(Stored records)
>>>>>
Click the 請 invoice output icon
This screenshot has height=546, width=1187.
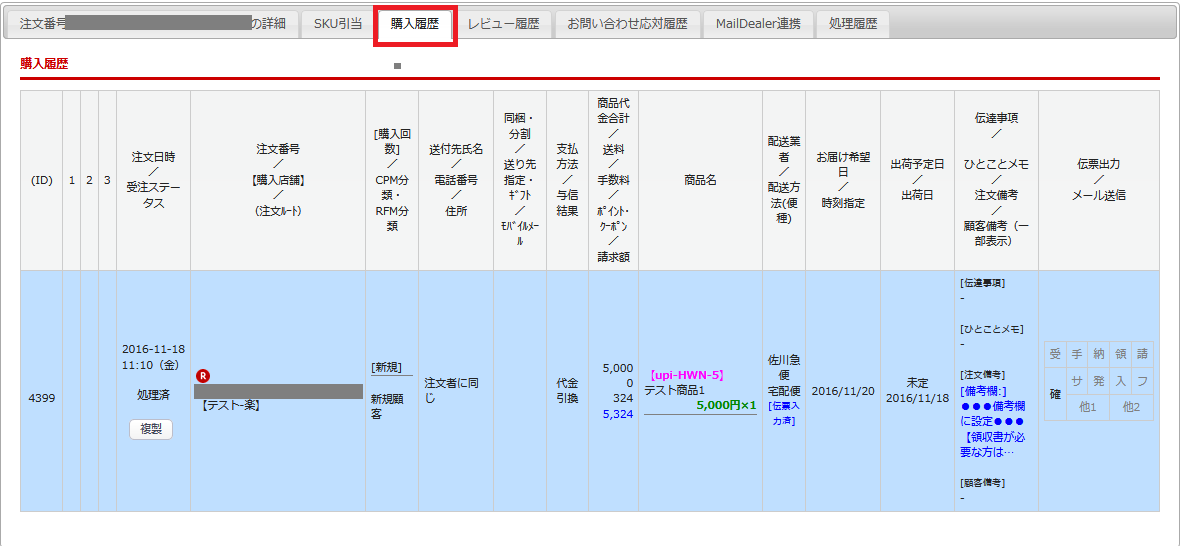(1142, 353)
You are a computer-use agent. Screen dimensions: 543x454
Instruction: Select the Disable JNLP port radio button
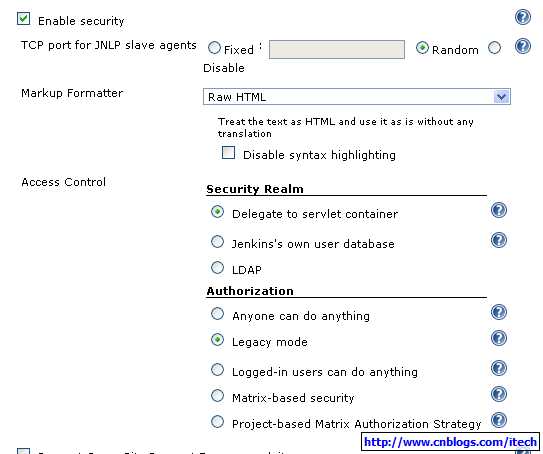tap(494, 47)
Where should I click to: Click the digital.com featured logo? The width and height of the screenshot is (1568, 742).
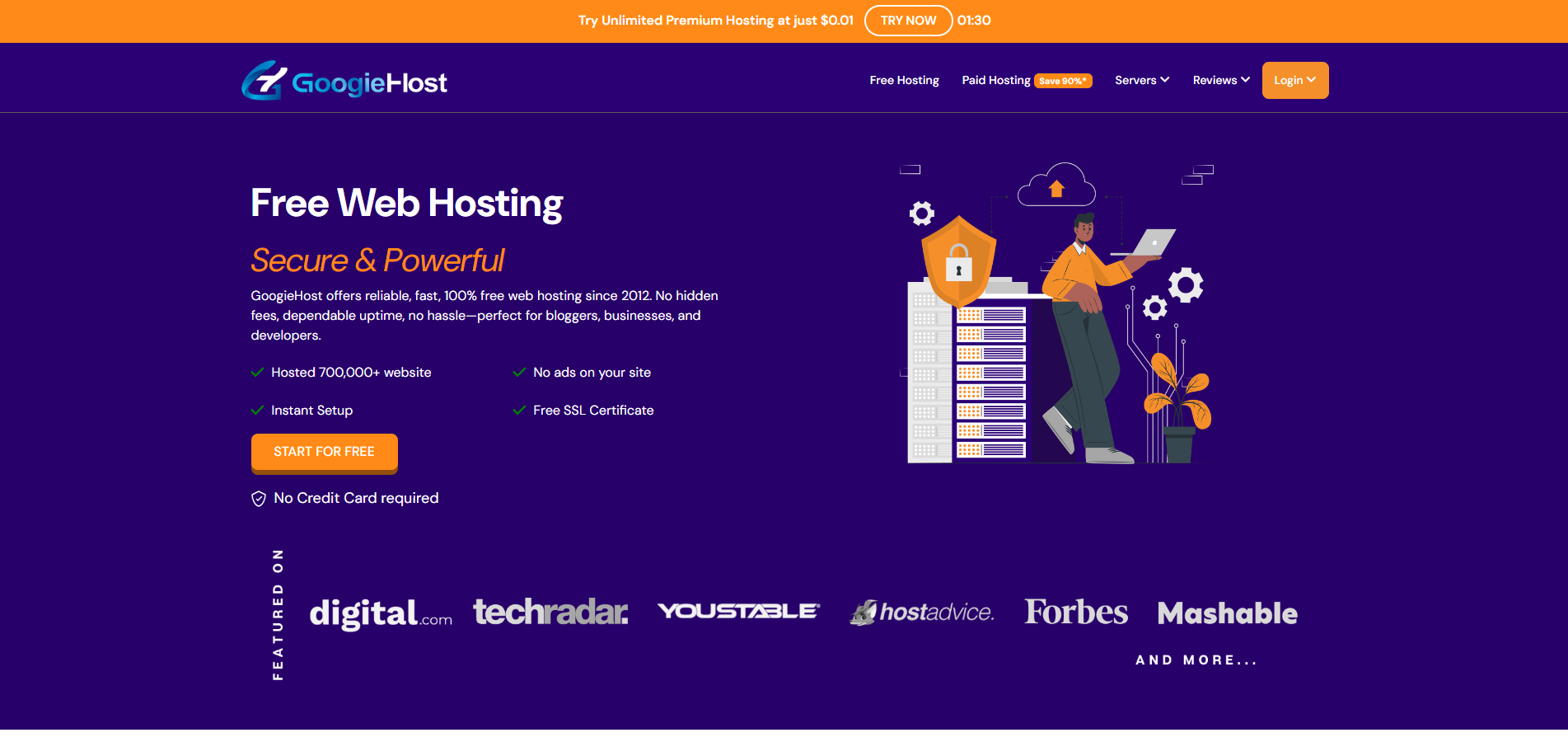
<<<<<
_Exercise brief:_ Return only the lines from the one containing "You are a computer-use" through the last line of the entries above, exactly as written and without pictures.

_Final answer:_
You are a computer-use agent. Screen dimensions: 543x454
Instruction: Select the Disable JNLP port radio button
tap(494, 47)
Where should I click to: Click the digital.com featured logo? The width and height of the screenshot is (1568, 742).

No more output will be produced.